▸ What is expected
Retype the whole listing below precisely.

▸ Material for this exercise
====

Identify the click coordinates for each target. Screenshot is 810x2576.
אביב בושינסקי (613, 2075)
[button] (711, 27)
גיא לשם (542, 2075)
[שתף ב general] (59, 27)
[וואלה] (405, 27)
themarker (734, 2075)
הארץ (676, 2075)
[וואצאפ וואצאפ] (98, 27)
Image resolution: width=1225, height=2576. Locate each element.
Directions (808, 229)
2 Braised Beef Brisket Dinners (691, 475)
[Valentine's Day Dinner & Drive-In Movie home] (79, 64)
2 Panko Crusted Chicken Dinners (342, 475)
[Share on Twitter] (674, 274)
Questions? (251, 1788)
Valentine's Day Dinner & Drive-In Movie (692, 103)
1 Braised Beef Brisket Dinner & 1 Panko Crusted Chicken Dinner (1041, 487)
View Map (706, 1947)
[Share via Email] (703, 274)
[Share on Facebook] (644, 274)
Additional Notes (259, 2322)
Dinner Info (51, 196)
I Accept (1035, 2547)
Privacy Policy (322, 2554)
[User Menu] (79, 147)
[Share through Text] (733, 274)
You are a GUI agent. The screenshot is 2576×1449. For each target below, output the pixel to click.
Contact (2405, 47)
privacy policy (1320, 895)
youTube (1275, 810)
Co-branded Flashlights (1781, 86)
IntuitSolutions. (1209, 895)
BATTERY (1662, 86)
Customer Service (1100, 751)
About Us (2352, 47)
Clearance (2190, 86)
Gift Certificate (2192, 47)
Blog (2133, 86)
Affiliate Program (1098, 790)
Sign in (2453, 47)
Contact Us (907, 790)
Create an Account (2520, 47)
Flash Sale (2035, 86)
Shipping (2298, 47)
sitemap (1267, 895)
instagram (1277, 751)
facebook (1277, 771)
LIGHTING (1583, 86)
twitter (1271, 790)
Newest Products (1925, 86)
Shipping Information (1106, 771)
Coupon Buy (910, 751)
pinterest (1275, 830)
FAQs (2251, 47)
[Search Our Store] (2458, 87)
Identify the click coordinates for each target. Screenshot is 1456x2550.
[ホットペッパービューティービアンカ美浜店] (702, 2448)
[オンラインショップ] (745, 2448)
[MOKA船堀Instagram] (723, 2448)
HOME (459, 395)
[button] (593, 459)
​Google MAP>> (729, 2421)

====

▸ Exercise response
Identify the click coordinates for each target. Screenshot is 810x2576.
אביב בושינסקי (613, 2075)
[button] (711, 27)
גיא לשם (542, 2075)
[שתף ב general] (59, 27)
[וואלה] (405, 27)
themarker (734, 2075)
הארץ (676, 2075)
[וואצאפ וואצאפ] (98, 27)
Image resolution: width=1225, height=2576. Locate each element.
Directions (808, 229)
2 Braised Beef Brisket Dinners (691, 475)
[Valentine's Day Dinner & Drive-In Movie home] (79, 64)
2 Panko Crusted Chicken Dinners (342, 475)
[Share on Twitter] (674, 274)
Questions? (251, 1788)
Valentine's Day Dinner & Drive-In Movie (692, 103)
1 Braised Beef Brisket Dinner & 1 Panko Crusted Chicken Dinner (1041, 487)
View Map (706, 1947)
[Share via Email] (703, 274)
[Share on Facebook] (644, 274)
Additional Notes (259, 2322)
Dinner Info (51, 196)
I Accept (1035, 2547)
Privacy Policy (322, 2554)
[User Menu] (79, 147)
[Share through Text] (733, 274)
You are a GUI agent. The screenshot is 2576×1449. For each target below, output the pixel to click.
Contact (2405, 47)
privacy policy (1320, 895)
youTube (1275, 810)
Co-branded Flashlights (1781, 86)
IntuitSolutions. (1209, 895)
BATTERY (1662, 86)
Customer Service (1100, 751)
About Us (2352, 47)
Clearance (2190, 86)
Gift Certificate (2192, 47)
Blog (2133, 86)
Affiliate Program (1098, 790)
Sign in (2453, 47)
Contact Us (907, 790)
Create an Account (2520, 47)
Flash Sale (2035, 86)
Shipping (2298, 47)
sitemap (1267, 895)
instagram (1277, 751)
facebook (1277, 771)
LIGHTING (1583, 86)
twitter (1271, 790)
Newest Products (1925, 86)
Shipping Information (1106, 771)
Coupon Buy (910, 751)
pinterest (1275, 830)
FAQs (2251, 47)
[Search Our Store] (2458, 87)
Identify the click coordinates for each target. Screenshot is 1456x2550.
[ホットペッパービューティービアンカ美浜店] (702, 2448)
[オンラインショップ] (745, 2448)
[MOKA船堀Instagram] (723, 2448)
HOME (459, 395)
[button] (593, 459)
​Google MAP>> (729, 2421)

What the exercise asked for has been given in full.